On May 7, I posted about the Economist article “Spare us the email yada-yada” that asserted that email disclaimers have no legal effect. Financial Times columnist Lucy Kellaway subsequently waded into the debate on June 5 with her column that described a memo sent by the new Philips CEO Frans van Houten to his worldwide employees. The memo is pretty typical of those beloved by senior executives who wish to set a “tone” for the company and lay out some grand plan as to how the company will live up to the aspirations contained in the memo. According to the disclaimer, Lucy commits an offence by sharing the content because she’s not one of the intended recipients (as if company executives never shared their grand visions with journalists).

Of course, many similar memos contain little more than bland pontifications that add exactly zero value to the average employee. However, the thoughts of the wise and senior executives must be protected and that’s why the technology community has been forced by lawyers around the world to make sure that all outgoing email has some legal mumbo-jumbo appended.

Most disclaimers proudly assert the company’s ownership of the email and threaten that fire and brimstone will descend upon the unwitting head of those outside the intended recipient list who have gotten hold of a copy (obviously by illegal means). And if fire and brimstone isn’t sufficient, anyone who is so unwise as to not immediately delete any and all copies of the said message and erase all knowledge of the content from their brain will be assailed by the combined forces of all the legal professionals that the company can muster. In short, if you so much as open a message and glance upon its content to even figure out why you might have received the email, it will eventually lead to a lifetime of penury, your family will be sold into slavery to pay the legal fees, and some pretty nasty stuff will happen to you as the legal pros extract due compensation for your grievous sin.
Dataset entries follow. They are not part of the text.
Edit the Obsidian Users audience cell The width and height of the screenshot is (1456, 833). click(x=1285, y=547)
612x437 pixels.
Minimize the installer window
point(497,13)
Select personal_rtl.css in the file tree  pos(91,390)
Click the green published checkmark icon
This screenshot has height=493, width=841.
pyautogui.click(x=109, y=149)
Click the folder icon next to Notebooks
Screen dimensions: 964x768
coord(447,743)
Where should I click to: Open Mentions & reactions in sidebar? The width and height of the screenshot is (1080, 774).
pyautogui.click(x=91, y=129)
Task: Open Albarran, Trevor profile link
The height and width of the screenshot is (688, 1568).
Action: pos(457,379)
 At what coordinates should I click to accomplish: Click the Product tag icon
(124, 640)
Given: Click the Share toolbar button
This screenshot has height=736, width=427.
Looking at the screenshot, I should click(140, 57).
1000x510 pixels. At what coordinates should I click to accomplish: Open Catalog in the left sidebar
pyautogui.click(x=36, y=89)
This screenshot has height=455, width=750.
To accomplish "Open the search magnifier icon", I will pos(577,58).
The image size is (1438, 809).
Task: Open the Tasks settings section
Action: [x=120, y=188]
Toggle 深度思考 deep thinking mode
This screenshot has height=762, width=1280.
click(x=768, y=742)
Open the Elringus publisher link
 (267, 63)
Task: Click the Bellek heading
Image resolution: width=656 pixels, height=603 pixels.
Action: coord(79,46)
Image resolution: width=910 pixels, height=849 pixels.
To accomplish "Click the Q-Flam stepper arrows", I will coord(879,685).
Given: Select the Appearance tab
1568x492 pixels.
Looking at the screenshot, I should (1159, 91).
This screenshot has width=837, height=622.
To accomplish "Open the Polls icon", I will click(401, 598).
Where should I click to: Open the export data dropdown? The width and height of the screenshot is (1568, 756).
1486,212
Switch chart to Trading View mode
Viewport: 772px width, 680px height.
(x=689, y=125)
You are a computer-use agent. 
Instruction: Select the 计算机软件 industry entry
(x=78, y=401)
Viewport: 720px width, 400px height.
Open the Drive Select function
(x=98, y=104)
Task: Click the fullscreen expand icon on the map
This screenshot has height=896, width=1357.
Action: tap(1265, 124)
Or so the legal professionals who drafted the six-paragraph disclaimer hope. And I guess it’s true that there are situations when the disclosure of confidential information that comes into the possession of someone who shouldn’t receive it will break laws and result in penalties. For example, if you received a memo detailing the draft quarterly results of a public company some days before those results were due to be published and you then shared those results via Twitter or your blog – or sent them on to your stockbroker with a request to sell or buy shares in the company – then it’s true that you’ve probably committed an illegal act that will be viewed seriously by the regulatory authorities in most countries. But let’s face it – the vast majority of email that circulates within a company contains little real value to anyone except the recipients and can probably be immediately deleted without the company falling into chaos, so adding the three-paragraph disclaimer is really the equivalent of strapping a chastity belt onto the most unloved person in the harem (yes, I know that could be construed as a politically incorrect statement, but I feel that the analogy is apt).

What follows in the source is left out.